_Exercise prompt:_ Your copy should match the entries exactly, with no images carried over.

Items listed in a dataset

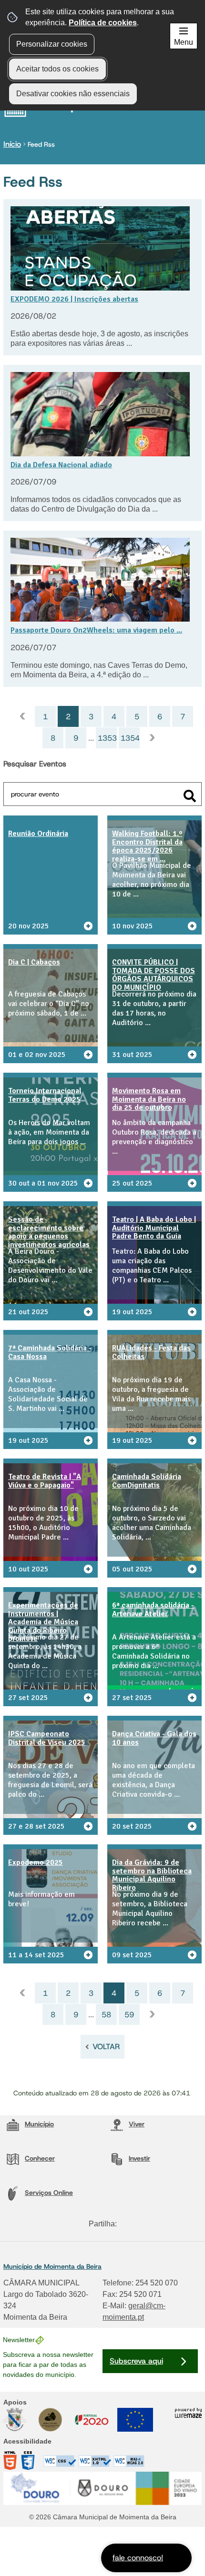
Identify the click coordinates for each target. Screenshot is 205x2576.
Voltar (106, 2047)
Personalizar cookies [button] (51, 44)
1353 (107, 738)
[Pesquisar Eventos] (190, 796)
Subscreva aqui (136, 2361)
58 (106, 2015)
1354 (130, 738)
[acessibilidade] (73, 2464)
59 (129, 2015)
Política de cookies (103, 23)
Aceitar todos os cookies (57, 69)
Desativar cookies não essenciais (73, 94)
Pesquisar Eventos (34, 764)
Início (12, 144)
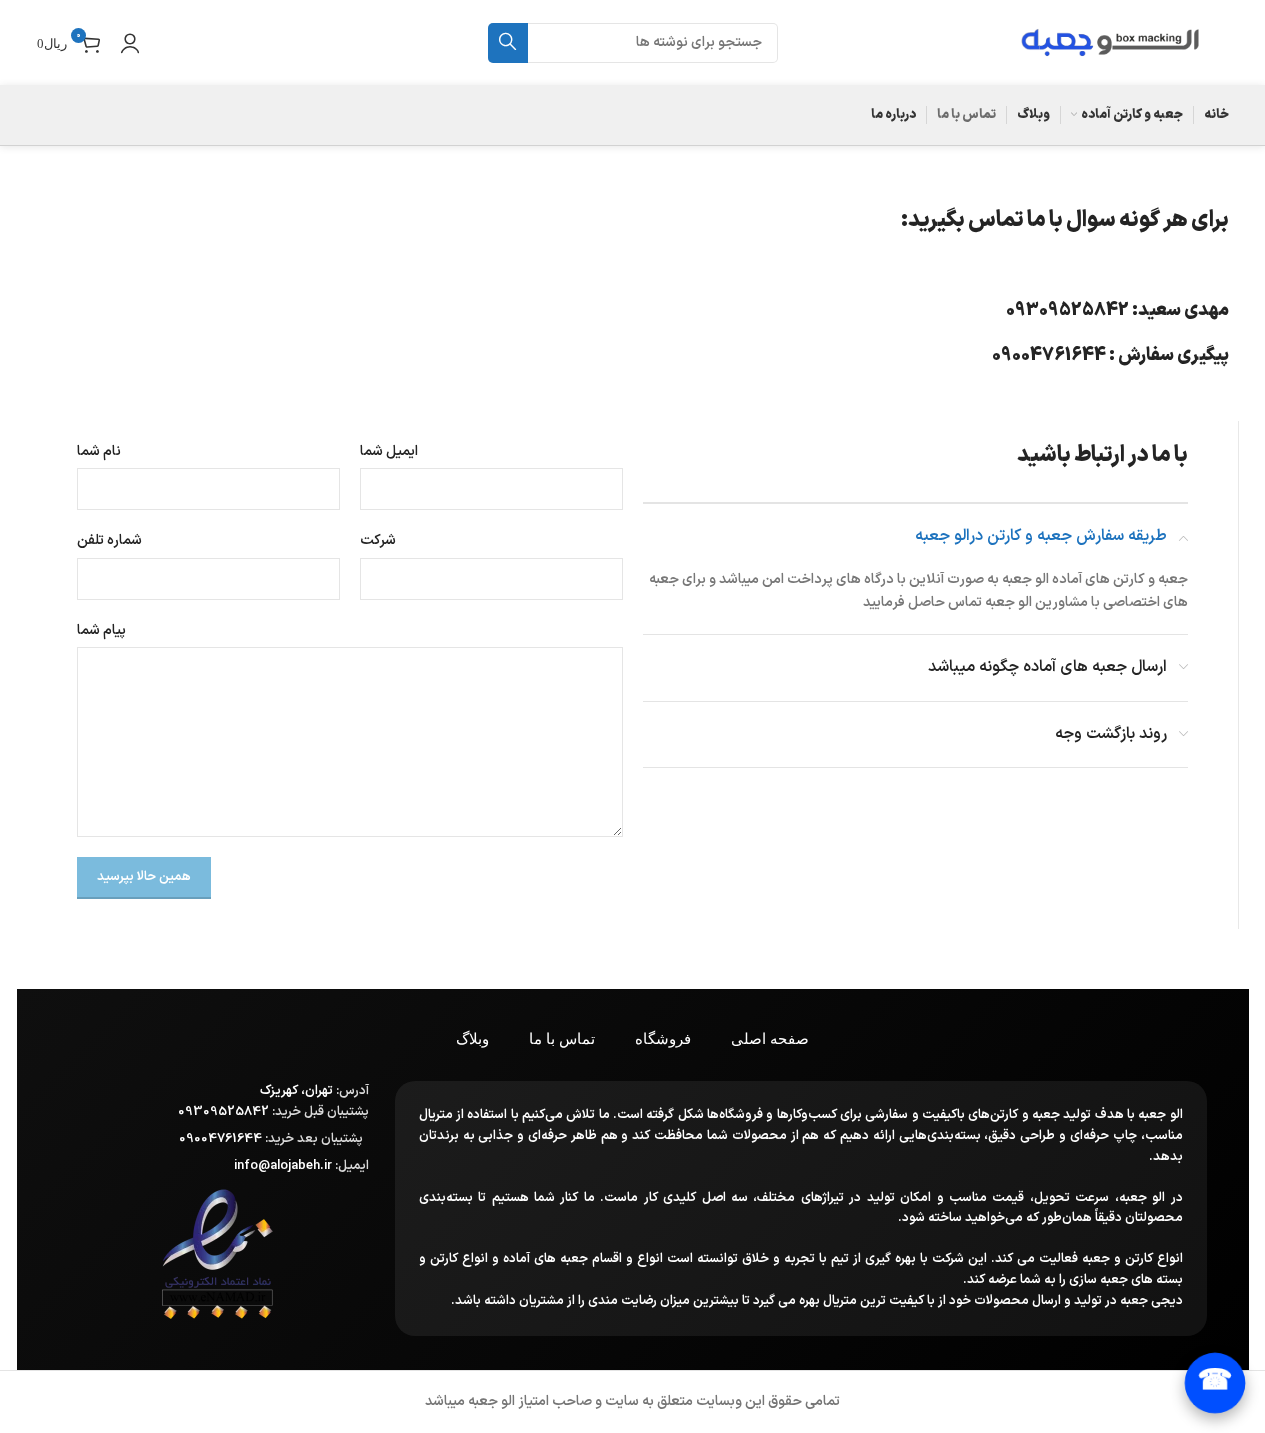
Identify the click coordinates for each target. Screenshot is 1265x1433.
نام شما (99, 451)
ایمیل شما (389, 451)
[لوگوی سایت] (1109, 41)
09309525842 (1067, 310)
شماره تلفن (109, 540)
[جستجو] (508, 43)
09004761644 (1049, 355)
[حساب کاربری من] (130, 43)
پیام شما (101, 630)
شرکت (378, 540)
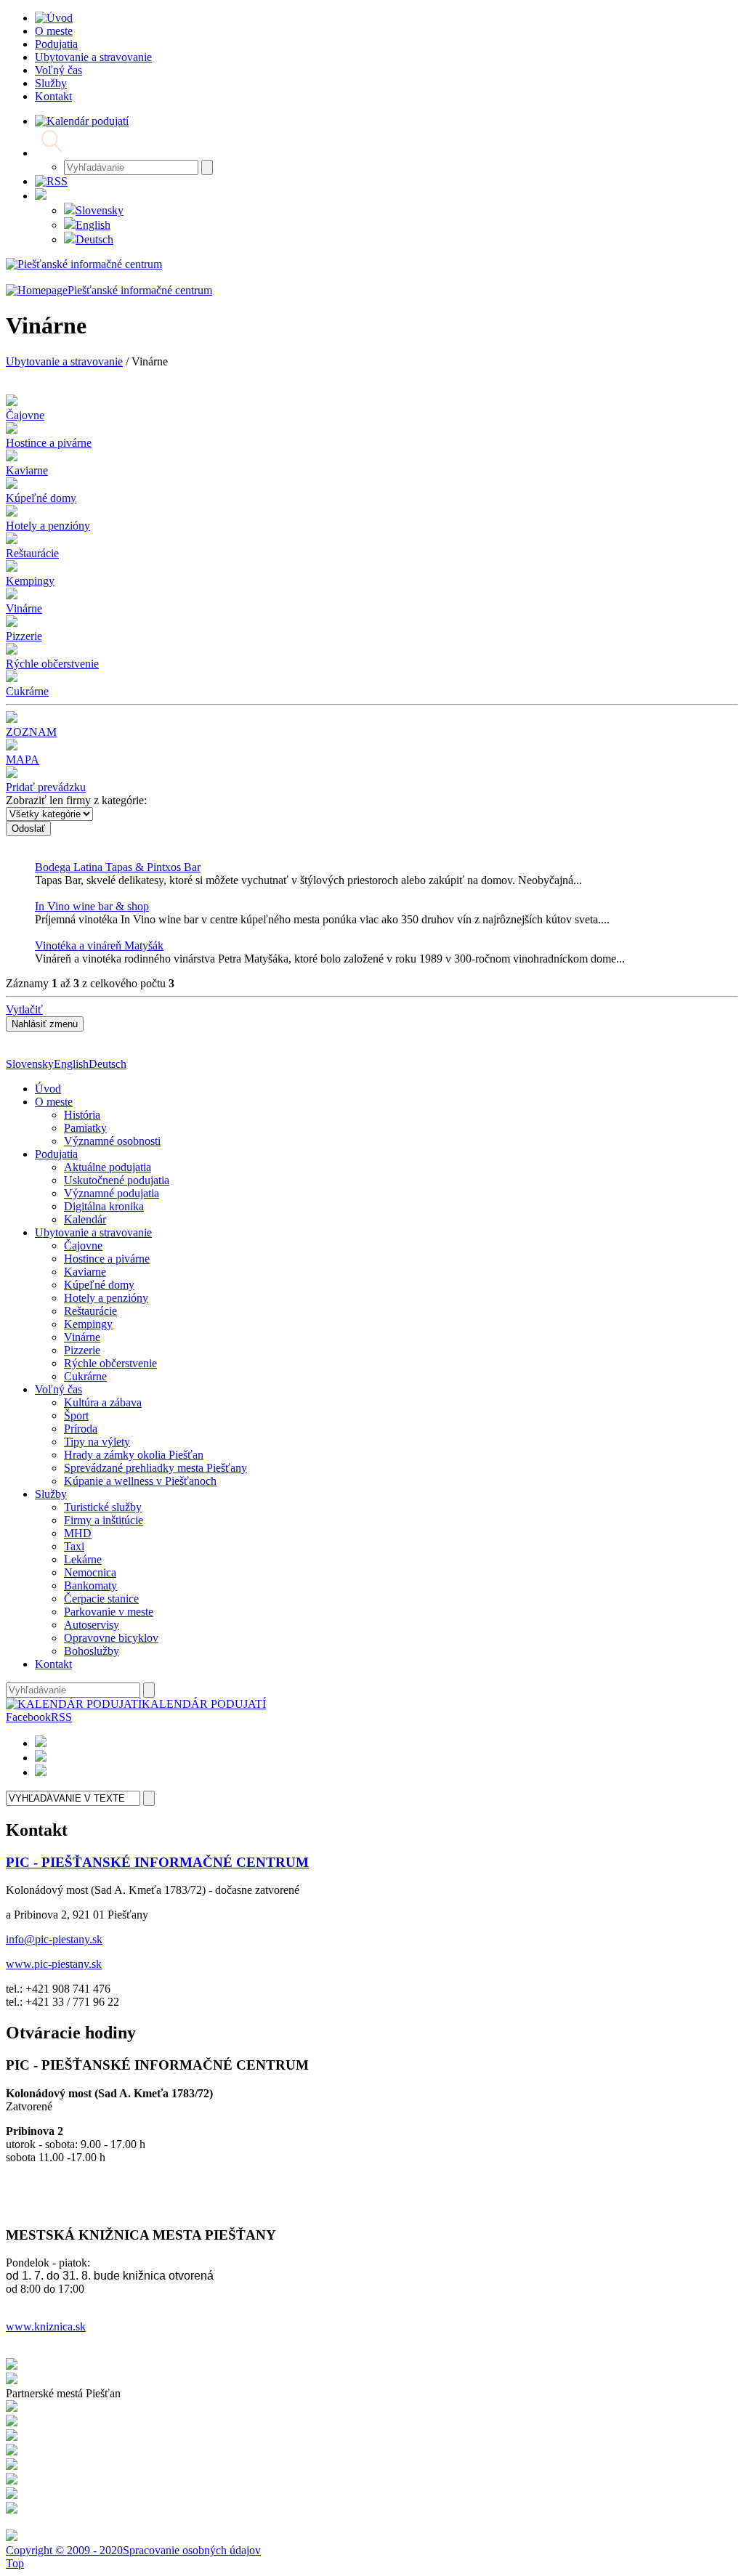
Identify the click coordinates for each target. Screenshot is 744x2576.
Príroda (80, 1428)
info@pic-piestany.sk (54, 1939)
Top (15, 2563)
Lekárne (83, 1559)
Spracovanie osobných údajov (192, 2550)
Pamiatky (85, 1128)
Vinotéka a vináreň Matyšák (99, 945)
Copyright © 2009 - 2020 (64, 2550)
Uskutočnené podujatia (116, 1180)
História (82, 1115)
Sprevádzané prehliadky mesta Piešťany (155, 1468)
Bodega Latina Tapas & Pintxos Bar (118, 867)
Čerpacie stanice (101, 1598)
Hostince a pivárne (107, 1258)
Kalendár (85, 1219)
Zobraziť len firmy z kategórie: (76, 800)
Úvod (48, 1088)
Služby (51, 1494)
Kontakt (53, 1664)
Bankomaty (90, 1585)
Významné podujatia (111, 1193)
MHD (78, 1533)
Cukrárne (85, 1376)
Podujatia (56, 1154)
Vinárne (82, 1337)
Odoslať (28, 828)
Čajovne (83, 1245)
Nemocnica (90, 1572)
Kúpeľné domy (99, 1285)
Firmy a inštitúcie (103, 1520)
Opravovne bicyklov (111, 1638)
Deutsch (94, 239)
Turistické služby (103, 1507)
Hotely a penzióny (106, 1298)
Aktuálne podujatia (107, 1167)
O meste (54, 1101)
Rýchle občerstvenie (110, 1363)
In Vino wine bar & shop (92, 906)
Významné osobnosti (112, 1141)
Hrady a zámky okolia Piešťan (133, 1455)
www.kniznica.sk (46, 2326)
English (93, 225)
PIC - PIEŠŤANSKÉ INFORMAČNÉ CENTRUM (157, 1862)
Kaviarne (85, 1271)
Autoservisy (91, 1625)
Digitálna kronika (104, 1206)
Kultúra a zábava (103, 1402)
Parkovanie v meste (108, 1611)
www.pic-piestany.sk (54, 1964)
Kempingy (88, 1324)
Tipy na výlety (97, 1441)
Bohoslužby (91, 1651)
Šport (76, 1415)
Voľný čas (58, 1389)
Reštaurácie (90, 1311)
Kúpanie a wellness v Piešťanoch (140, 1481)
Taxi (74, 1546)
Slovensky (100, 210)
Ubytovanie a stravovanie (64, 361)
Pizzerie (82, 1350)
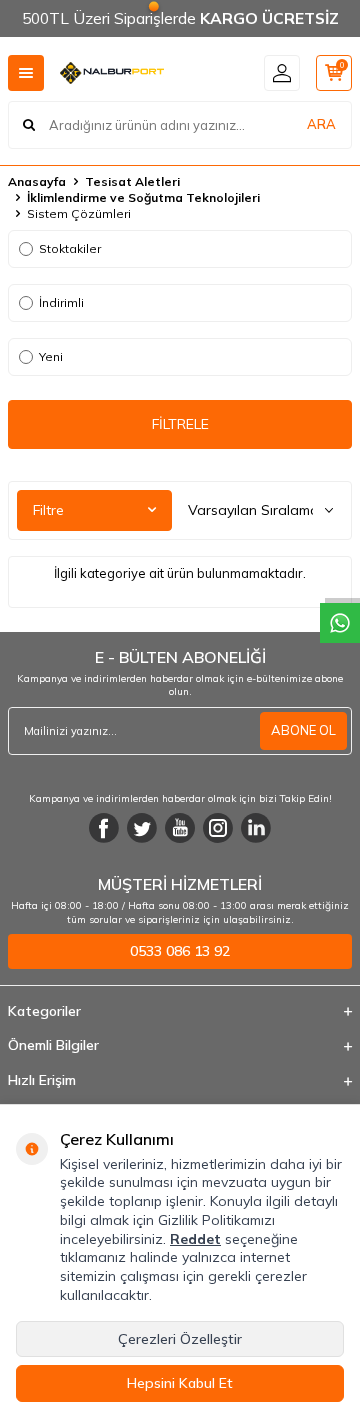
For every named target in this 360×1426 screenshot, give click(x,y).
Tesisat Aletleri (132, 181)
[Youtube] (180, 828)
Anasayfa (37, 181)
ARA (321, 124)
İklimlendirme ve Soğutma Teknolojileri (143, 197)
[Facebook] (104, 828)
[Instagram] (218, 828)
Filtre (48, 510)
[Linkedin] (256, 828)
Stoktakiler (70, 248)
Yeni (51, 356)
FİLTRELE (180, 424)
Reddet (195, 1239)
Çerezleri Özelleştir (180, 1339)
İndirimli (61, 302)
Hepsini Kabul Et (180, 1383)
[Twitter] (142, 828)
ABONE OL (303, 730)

_Result below:_
Identify the click coordinates for each target. Screenshot is 205x2576.
Voltar (106, 2047)
Personalizar cookies [button] (51, 44)
1353 (107, 738)
[Pesquisar Eventos] (190, 796)
Subscreva aqui (136, 2361)
58 (106, 2015)
1354 (130, 738)
[acessibilidade] (73, 2464)
59 (129, 2015)
Política de cookies (103, 23)
Aceitar todos os cookies (57, 69)
Desativar cookies não essenciais (73, 94)
Pesquisar Eventos (34, 764)
Início (12, 144)
Identify the click coordinates for each target. Screenshot is 1265x1433.
نام شما (99, 451)
ایمیل شما (389, 451)
[لوگوی سایت] (1109, 41)
09309525842 (1067, 310)
شماره تلفن (109, 540)
[جستجو] (508, 43)
09004761644 (1049, 355)
[حساب کاربری من] (130, 43)
پیام شما (101, 630)
شرکت (378, 540)
Identify the click coordinates for each target. Screenshot is 744x2576.
Príroda (80, 1428)
info@pic-piestany.sk (54, 1939)
Top (15, 2563)
Lekárne (83, 1559)
Spracovanie osobných údajov (192, 2550)
Pamiatky (85, 1128)
Vinotéka a vináreň Matyšák (99, 945)
Copyright © 2009 - 2020 (64, 2550)
Uskutočnené podujatia (116, 1180)
História (82, 1115)
Sprevádzané prehliadky mesta Piešťany (155, 1468)
Bodega Latina Tapas & Pintxos Bar (118, 867)
Čerpacie stanice (101, 1598)
Hostince a pivárne (107, 1258)
Kalendár (85, 1219)
Zobraziť len firmy z kategórie: (76, 800)
Úvod (48, 1088)
Služby (51, 1494)
Kontakt (53, 1664)
Bankomaty (90, 1585)
Významné podujatia (111, 1193)
MHD (78, 1533)
Cukrárne (85, 1376)
Podujatia (56, 1154)
Vinárne (82, 1337)
Odoslať (28, 828)
Čajovne (83, 1245)
Nemocnica (90, 1572)
Kúpeľné domy (99, 1285)
Firmy a inštitúcie (103, 1520)
Opravovne bicyklov (111, 1638)
Deutsch (94, 239)
Turistické služby (103, 1507)
Hotely a penzióny (106, 1298)
Aktuálne podujatia (107, 1167)
O meste (54, 1101)
Rýchle občerstvenie (110, 1363)
In Vino wine bar & shop (92, 906)
Významné osobnosti (112, 1141)
Hrady a zámky okolia Piešťan (133, 1455)
www.kniznica.sk (46, 2326)
English (93, 225)
PIC - PIEŠŤANSKÉ INFORMAČNÉ CENTRUM (157, 1862)
Kaviarne (85, 1271)
Autoservisy (91, 1625)
Digitálna kronika (104, 1206)
Kultúra a zábava (103, 1402)
Parkovanie v meste (108, 1611)
www.pic-piestany.sk (54, 1964)
Kempingy (88, 1324)
Tipy na výlety (97, 1441)
Bohoslužby (91, 1651)
Šport (76, 1415)
Voľný čas (58, 1389)
Reštaurácie (90, 1311)
Kúpanie a wellness v Piešťanoch (140, 1481)
Taxi (74, 1546)
Slovensky (100, 210)
Ubytovanie a stravovanie (64, 361)
Pizzerie (82, 1350)
For every named target in this 360×1426 screenshot, give click(x,y).
Tesisat Aletleri (132, 181)
[Youtube] (180, 828)
Anasayfa (37, 181)
ARA (321, 124)
İklimlendirme ve Soğutma Teknolojileri (143, 197)
[Facebook] (104, 828)
[Instagram] (218, 828)
Filtre (48, 510)
[Linkedin] (256, 828)
Stoktakiler (70, 248)
Yeni (51, 356)
FİLTRELE (180, 424)
Reddet (195, 1239)
Çerezleri Özelleştir (180, 1339)
İndirimli (61, 302)
Hepsini Kabul Et (180, 1383)
[Twitter] (142, 828)
ABONE OL (303, 730)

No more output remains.